• **Task statement**
The response should be exactly the number of lines in the material below that contain the word "Bonusprogramm".

• **Input data**
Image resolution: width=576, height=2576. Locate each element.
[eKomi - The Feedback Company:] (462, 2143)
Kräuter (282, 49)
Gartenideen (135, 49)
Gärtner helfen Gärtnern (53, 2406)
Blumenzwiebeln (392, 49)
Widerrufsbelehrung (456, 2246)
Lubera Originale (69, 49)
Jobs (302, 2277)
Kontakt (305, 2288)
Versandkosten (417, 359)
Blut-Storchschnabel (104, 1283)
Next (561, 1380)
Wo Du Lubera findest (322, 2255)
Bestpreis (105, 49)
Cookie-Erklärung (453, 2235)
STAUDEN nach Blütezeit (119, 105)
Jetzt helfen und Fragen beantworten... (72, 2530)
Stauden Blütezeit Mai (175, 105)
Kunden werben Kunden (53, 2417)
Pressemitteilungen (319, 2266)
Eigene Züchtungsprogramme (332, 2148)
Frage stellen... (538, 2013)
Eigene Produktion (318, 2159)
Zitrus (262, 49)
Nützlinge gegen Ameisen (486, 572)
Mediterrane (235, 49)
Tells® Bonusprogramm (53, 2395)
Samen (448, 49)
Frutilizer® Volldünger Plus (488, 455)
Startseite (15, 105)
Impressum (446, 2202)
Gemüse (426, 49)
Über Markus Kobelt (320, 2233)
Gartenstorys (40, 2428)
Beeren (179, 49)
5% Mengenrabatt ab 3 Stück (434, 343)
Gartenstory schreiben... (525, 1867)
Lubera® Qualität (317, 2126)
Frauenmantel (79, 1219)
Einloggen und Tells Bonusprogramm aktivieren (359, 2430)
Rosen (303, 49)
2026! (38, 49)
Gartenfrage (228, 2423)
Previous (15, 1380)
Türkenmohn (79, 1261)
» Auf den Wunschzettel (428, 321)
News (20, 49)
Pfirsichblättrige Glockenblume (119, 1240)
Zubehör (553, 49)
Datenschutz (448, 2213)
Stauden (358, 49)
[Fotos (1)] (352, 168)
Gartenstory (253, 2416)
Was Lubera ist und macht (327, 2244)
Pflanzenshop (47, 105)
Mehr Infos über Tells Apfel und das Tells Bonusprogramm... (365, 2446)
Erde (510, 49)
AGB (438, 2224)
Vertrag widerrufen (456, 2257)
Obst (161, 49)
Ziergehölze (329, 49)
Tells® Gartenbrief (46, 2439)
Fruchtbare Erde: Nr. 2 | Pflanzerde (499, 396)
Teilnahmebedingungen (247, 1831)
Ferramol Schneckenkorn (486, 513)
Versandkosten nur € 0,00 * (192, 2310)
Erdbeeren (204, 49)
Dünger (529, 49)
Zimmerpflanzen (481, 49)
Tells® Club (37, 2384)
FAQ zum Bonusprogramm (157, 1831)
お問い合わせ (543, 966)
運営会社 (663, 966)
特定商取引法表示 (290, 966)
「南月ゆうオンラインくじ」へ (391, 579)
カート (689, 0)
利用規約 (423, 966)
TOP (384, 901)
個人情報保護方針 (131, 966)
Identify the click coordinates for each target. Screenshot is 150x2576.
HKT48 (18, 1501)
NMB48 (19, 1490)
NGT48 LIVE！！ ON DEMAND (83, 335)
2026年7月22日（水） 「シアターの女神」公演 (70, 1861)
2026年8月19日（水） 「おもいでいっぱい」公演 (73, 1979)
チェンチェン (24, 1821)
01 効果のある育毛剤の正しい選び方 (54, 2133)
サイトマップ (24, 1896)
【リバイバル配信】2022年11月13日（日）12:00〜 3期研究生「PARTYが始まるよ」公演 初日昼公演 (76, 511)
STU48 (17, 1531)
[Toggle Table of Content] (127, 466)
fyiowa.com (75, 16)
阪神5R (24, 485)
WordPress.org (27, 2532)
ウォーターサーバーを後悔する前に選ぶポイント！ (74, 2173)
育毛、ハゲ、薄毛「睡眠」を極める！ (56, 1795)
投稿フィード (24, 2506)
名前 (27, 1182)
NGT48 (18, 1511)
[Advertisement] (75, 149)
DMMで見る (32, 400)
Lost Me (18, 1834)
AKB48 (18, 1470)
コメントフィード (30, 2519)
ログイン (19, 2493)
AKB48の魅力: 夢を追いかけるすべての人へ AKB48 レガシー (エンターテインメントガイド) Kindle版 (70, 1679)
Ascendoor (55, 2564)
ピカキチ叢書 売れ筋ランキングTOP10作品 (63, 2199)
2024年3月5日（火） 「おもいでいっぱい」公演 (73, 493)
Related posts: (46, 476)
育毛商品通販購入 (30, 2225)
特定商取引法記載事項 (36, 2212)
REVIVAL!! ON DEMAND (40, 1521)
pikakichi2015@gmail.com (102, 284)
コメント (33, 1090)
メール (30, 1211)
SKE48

• **Exercise output**
4